SOURCE DOCUMENT →
# Best Background Color for Tangs?



## dbcb314 (Jan 7, 2012)

Pretty simple.

I have historically used black painted backgrounds on my tanks, but right now I have a blue/dark blue thing due to laziness (was my wife's class room tank and that is what was on there). I am thinking of using black, but I am afraid it will cause my muzi comp and black calvus to darken up and lose their color (or contrast of color).

What color do you guys/gals use for your tang tanks to pop out their color? My substrate is white sand btw.


----------



## Razzo (Oct 17, 2007)

dbcb314 said:


> Pretty simple.
> 
> I have historically used black painted backgrounds on my tanks, but right now I have a blue/dark blue thing due to laziness (was my wife's class room tank and that is what was on there). I am thinking of using black, but I am afraid it will cause my muzi comp and black calvus to darken up and lose their color (or contrast of color).
> 
> What color do you guys/gals use for your tang tanks to pop out their color? My substrate is white sand btw.


I like a black background. The only background I would like better is a BTN (but that is not in the budget just yet).

Muzi gold head comp with black background (Male)









Female









Substrate is pretty light though....

I have noticed in black calvus that colours are more related to mood than aquascaping.

BTN: Tanganyaika
http://backtonature.se/lakeside-of-africa/
http://backtonature.se/tanganyika-150-x-50-cm/

Russ


----------



## dbcb314 (Jan 7, 2012)

Razzo said:


> dbcb314 said:
> 
> 
> > Pretty simple.
> ...


Cool thanks. Thanks for the pics too.

I have the black paint out and ready... just need to get off my butt lol


----------



## DJRansome (Oct 29, 2005)

The only Tang I found (so far) better over white is leleupi. Mine were "dirty" over black and brilliant over beige sand.


----------



## Razzo (Oct 17, 2007)

White substrate can make for some challenging photos esp when the fish is darker. The white gets over exposed when taking the light meter reading on the fish.


----------



## TMB60 (Jan 6, 2011)

I currently have tanks with solid black and solid blue backgrounds. In general, I think the fish look better against the black.

I use white substrate but admit it's a mixed blessing. There is some glare off of it from the lights which I don't like (more pronounced in shallower 
tanks). On the other hand, I like that I can see where the "dirt" is when I vacuum.

Tom


----------



## dbcb314 (Jan 7, 2012)

Thanks for the responses. Probably going to paint the background today.

The only camera I have is a cell phone so I don't worry too much about glare lol. Least of my phot taking problems 

The thing I hate about white sand is that keeping it looking clean is a full time job.

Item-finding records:

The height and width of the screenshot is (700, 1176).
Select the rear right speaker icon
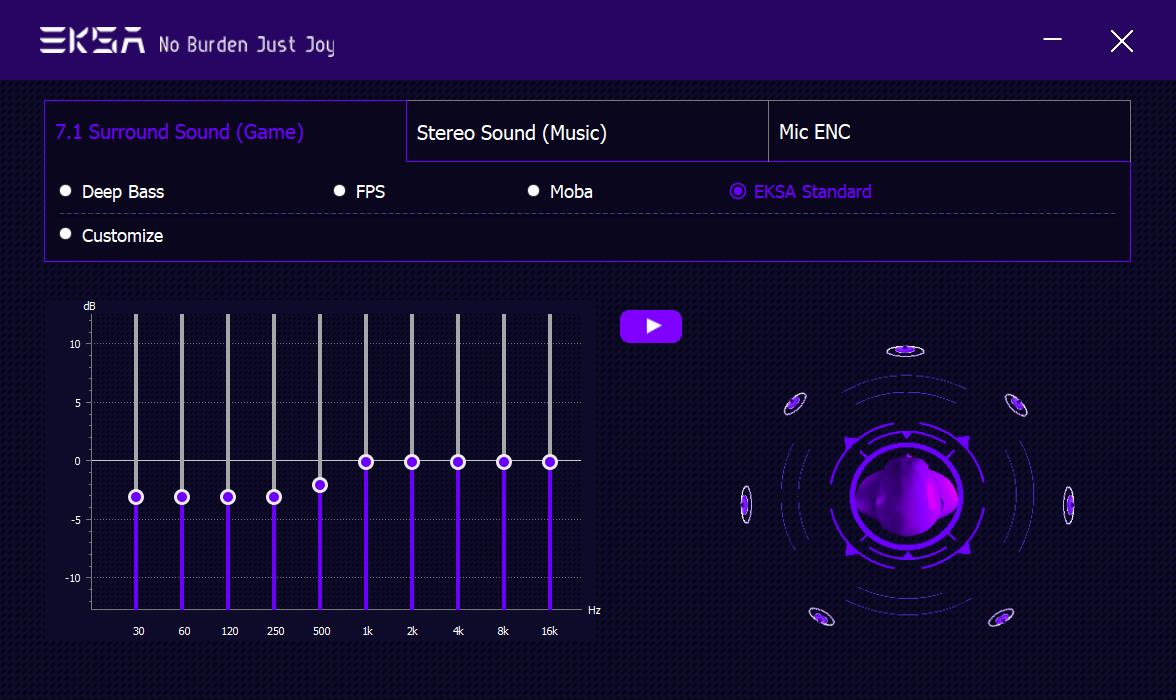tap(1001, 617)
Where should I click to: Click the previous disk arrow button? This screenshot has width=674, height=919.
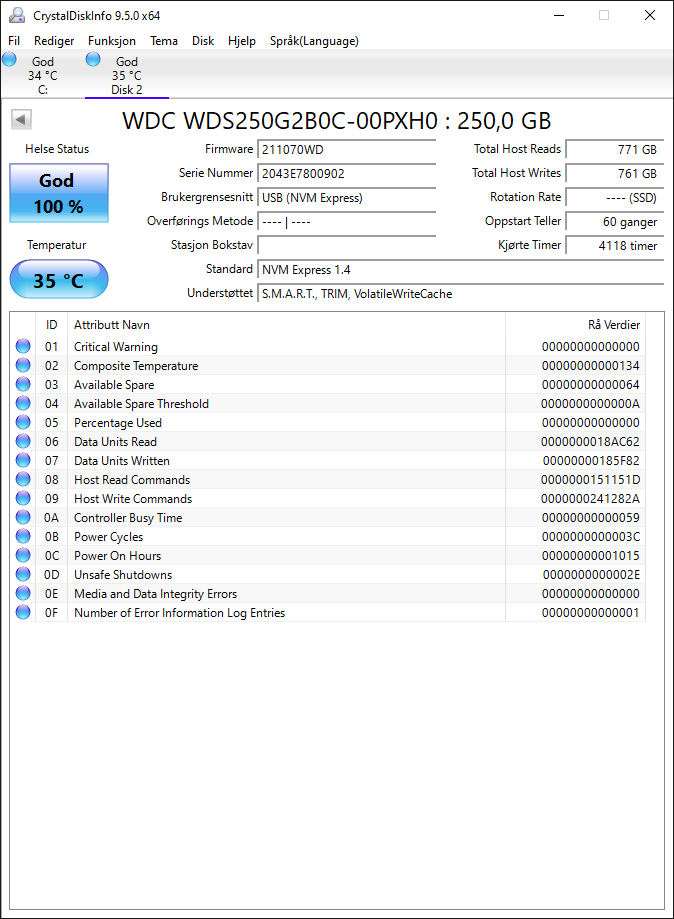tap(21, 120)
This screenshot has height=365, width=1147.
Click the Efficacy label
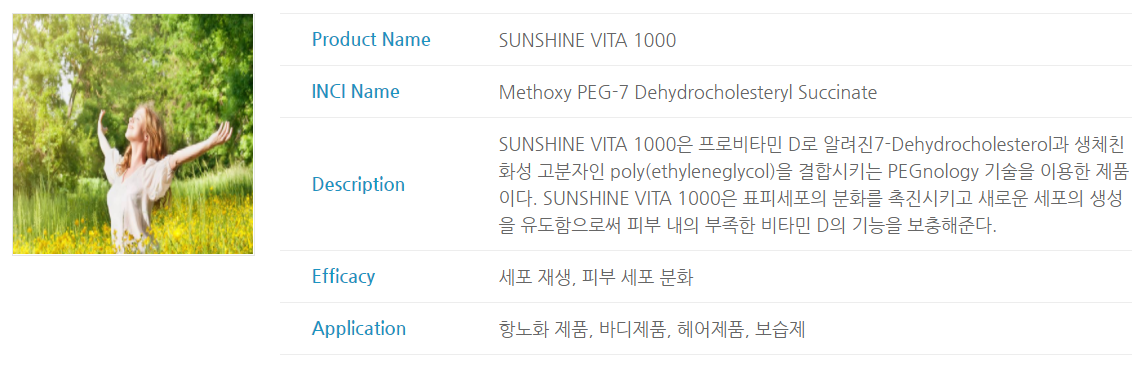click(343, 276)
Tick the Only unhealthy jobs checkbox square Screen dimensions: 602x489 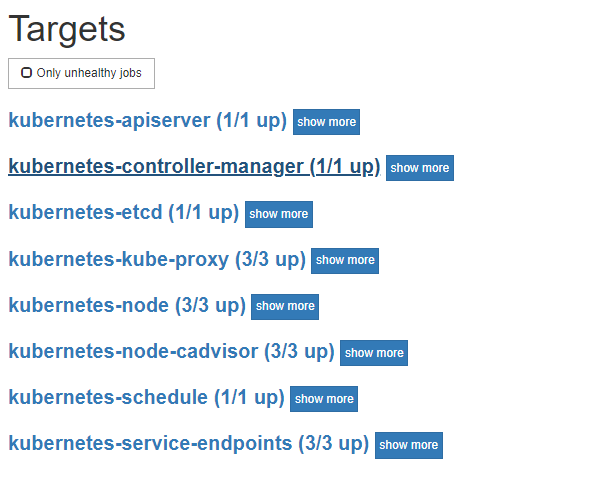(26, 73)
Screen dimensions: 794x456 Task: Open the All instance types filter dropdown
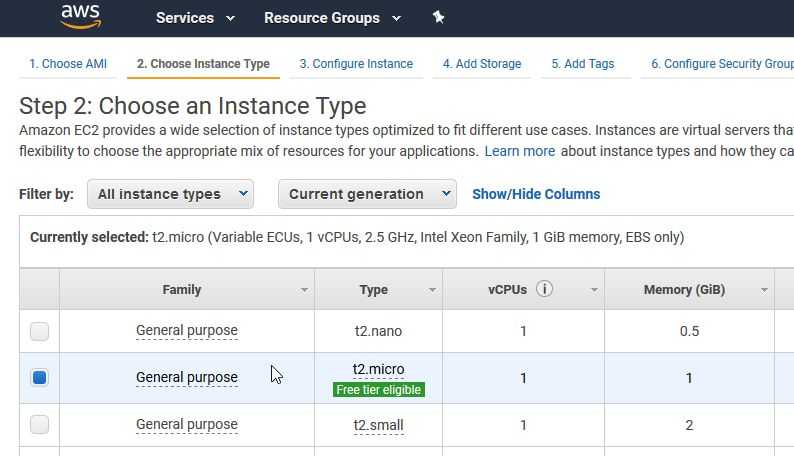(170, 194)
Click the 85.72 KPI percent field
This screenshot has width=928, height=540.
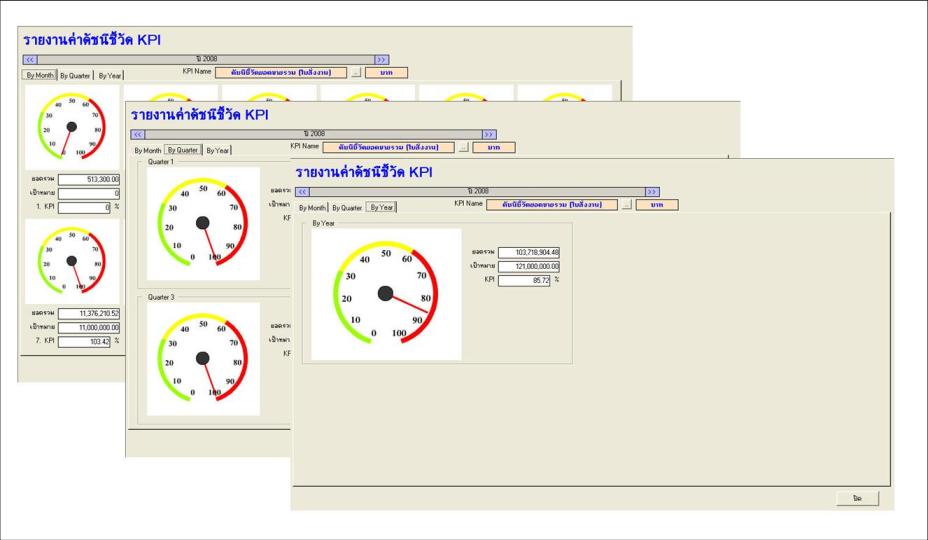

REQUIREMENTS →
a. According to the thread, why can white substrate make photographing darker fish difficult?
b. Retype the passage of the thread between "I use white" and "the background today.", inclusive.

FINAL ANSWERS →
a. White substrate can make photos challenging when the fish is darker because the white becomes overexposed when the light meter reading is taken on the fish.

b.
I use white substrate but admit it's a mixed blessing. There is some glare off of it from the lights which I don't like (more pronounced in shallower 
tanks). On the other hand, I like that I can see where the "dirt" is when I vacuum.

Tom


----------



## dbcb314 (Jan 7, 2012)

Thanks for the responses. Probably going to paint the background today.